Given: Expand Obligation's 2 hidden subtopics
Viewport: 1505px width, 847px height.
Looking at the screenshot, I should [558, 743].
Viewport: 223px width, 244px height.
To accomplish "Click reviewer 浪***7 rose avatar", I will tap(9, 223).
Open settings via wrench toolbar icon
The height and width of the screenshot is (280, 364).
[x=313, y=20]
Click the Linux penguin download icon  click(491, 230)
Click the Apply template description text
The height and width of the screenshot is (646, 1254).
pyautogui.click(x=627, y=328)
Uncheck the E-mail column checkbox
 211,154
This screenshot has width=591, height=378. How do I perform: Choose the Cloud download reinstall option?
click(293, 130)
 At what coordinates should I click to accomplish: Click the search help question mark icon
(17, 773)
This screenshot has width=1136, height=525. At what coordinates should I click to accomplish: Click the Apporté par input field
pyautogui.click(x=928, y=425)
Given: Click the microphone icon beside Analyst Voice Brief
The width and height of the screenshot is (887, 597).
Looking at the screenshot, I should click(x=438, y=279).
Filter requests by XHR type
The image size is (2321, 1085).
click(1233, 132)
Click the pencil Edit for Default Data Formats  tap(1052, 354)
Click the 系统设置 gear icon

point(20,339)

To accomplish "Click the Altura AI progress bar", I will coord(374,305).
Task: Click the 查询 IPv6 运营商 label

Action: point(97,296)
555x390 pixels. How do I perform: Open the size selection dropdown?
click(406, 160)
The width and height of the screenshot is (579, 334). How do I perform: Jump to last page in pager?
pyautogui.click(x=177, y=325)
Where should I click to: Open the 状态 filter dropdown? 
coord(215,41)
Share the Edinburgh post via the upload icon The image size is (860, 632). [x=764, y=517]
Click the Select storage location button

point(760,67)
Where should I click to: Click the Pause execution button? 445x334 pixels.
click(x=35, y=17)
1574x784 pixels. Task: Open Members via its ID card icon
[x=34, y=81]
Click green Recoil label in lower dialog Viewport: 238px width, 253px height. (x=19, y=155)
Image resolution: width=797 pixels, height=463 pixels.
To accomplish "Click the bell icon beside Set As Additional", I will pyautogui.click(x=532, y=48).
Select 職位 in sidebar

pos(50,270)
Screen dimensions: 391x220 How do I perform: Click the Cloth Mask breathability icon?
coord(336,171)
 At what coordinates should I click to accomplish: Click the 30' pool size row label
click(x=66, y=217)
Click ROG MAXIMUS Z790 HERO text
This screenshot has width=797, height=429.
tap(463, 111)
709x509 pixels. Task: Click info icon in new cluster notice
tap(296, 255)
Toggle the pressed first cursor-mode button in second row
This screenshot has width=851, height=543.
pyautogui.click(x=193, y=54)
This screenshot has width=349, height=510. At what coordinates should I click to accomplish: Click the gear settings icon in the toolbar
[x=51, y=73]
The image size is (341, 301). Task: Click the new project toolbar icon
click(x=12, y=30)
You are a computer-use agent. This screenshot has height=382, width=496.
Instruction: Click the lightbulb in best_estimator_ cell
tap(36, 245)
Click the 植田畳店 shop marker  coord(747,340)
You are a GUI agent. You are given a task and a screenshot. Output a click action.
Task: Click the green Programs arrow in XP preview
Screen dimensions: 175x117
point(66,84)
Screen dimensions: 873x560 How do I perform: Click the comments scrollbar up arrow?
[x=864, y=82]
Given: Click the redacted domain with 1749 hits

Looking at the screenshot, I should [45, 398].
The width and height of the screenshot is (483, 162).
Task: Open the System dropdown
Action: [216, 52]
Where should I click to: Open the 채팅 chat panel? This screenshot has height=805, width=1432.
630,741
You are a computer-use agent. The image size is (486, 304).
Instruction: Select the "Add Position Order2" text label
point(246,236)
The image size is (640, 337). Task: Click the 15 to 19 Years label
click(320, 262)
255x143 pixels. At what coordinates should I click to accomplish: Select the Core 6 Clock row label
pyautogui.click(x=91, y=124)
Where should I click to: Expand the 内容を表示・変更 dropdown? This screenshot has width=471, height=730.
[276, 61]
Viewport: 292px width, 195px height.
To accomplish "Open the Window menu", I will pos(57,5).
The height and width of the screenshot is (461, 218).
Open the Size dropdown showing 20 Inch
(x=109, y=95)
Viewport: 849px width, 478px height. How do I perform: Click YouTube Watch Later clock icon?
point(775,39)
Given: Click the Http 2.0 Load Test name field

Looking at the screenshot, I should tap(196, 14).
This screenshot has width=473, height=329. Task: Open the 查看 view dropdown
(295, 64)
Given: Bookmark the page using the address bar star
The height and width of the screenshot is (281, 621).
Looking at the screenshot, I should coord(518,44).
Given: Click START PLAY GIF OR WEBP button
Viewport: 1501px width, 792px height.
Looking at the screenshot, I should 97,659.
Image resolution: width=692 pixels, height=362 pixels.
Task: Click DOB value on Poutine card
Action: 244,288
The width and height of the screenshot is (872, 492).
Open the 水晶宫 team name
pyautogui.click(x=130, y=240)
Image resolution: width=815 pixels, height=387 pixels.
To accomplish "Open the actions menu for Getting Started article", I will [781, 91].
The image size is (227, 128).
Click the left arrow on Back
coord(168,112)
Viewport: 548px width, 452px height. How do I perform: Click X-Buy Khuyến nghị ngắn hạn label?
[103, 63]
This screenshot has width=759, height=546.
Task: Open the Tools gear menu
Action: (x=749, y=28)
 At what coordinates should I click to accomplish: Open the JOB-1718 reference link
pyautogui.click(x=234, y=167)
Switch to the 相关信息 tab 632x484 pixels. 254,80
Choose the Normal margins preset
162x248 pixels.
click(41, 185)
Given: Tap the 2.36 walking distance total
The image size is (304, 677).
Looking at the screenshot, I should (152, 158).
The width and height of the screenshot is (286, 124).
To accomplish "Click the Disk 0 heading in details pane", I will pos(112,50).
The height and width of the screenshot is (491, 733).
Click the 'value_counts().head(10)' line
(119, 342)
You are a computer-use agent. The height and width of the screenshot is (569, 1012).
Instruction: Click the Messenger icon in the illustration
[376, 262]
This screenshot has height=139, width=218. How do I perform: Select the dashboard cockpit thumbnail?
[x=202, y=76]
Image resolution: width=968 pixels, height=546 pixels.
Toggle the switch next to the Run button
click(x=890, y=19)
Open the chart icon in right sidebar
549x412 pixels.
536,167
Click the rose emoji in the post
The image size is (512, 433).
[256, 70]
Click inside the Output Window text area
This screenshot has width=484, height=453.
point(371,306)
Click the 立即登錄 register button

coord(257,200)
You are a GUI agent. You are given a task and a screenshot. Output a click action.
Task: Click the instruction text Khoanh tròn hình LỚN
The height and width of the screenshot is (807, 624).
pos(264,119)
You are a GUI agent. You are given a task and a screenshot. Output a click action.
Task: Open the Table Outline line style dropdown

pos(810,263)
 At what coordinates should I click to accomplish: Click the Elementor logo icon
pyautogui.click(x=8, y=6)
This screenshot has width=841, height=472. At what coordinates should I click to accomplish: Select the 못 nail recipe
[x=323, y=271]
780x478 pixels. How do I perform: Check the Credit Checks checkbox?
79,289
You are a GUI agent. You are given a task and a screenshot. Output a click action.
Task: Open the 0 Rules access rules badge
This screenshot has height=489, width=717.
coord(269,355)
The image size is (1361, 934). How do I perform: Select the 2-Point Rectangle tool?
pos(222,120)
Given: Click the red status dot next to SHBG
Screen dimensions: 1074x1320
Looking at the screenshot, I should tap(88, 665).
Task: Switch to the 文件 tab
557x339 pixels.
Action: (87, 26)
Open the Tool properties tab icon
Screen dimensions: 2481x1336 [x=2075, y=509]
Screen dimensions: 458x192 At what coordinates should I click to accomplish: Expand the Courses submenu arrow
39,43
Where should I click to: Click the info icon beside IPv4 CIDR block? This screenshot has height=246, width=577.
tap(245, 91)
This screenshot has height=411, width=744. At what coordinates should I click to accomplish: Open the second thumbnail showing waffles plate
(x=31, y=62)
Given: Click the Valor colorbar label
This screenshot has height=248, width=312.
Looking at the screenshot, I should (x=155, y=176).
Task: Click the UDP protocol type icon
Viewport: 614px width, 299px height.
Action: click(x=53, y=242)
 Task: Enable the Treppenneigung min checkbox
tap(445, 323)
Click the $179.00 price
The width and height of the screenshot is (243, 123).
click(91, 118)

**WORK INSTRUCTIONS:**
Copy out the material above word for word, from the line with "Given: Click the microphone" up to and including the line with "[x=34, y=81]".

**IN RESPONSE:**
Given: Click the microphone icon beside Analyst Voice Brief
The width and height of the screenshot is (887, 597).
Looking at the screenshot, I should click(x=438, y=279).
Filter requests by XHR type
The image size is (2321, 1085).
click(1233, 132)
Click the pencil Edit for Default Data Formats  tap(1052, 354)
Click the 系统设置 gear icon

point(20,339)

To accomplish "Click the Altura AI progress bar", I will coord(374,305).
Task: Click the 查询 IPv6 运营商 label

Action: point(97,296)
555x390 pixels. How do I perform: Open the size selection dropdown?
click(406, 160)
The width and height of the screenshot is (579, 334). How do I perform: Jump to last page in pager?
pyautogui.click(x=177, y=325)
Where should I click to: Open the 状态 filter dropdown? 
coord(215,41)
Share the Edinburgh post via the upload icon The image size is (860, 632). [x=764, y=517]
Click the Select storage location button

point(760,67)
Where should I click to: Click the Pause execution button? 445x334 pixels.
click(x=35, y=17)
1574x784 pixels. Task: Open Members via its ID card icon
[x=34, y=81]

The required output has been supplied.